*EXERCISE OBJECTIVE*
Begin the copy at the line containing "Select the Joint Top button" and end it at the final line of the material below, reproducing each line exactly, without images.

*DATA*

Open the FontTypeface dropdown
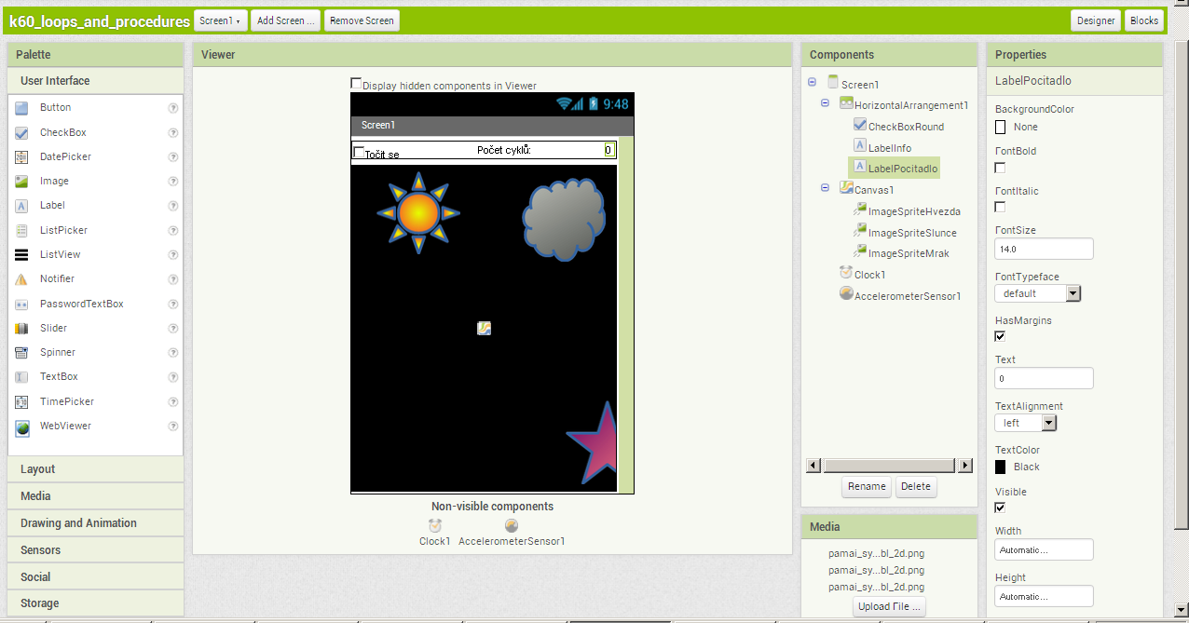This screenshot has height=623, width=1189. coord(1037,293)
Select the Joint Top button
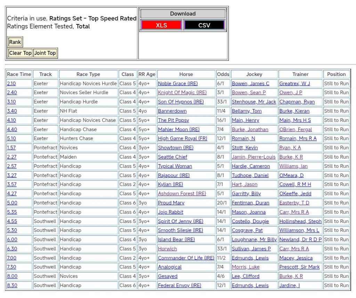 coord(45,53)
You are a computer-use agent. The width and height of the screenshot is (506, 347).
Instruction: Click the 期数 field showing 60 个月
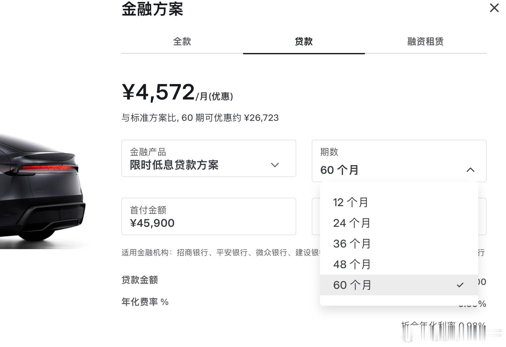pyautogui.click(x=399, y=161)
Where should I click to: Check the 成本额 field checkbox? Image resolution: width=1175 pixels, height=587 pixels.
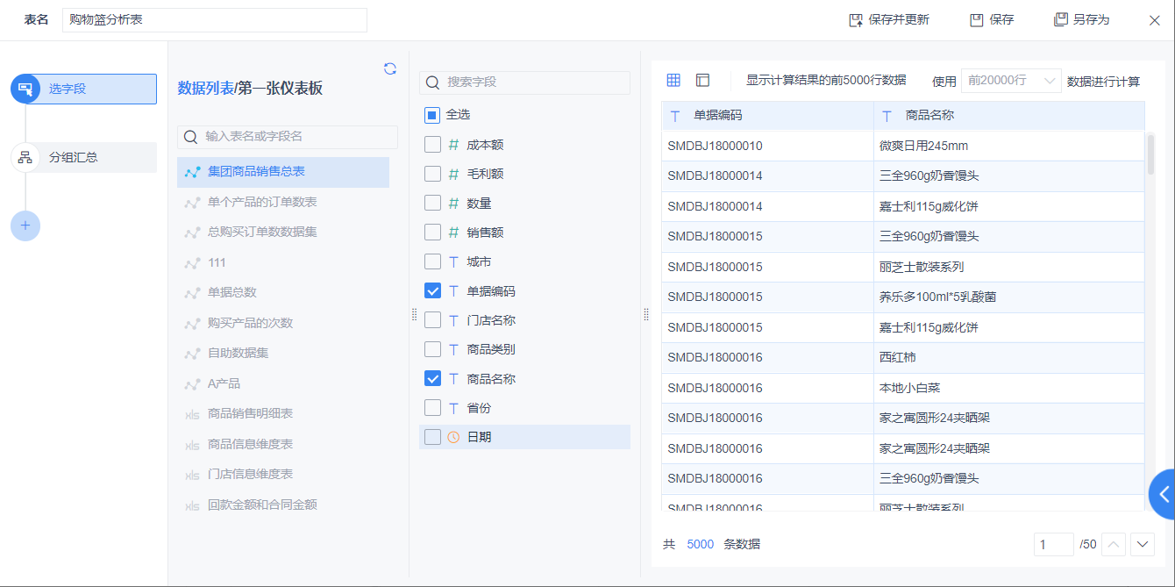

*WRITTEN REPLY*
Select the Joint Top button
 coord(45,53)
You are a computer-use agent. The width and height of the screenshot is (506, 347).
Instruction: Click the 期数 field showing 60 个月
pyautogui.click(x=399, y=161)
Where should I click to: Check the 成本额 field checkbox? Image resolution: width=1175 pixels, height=587 pixels.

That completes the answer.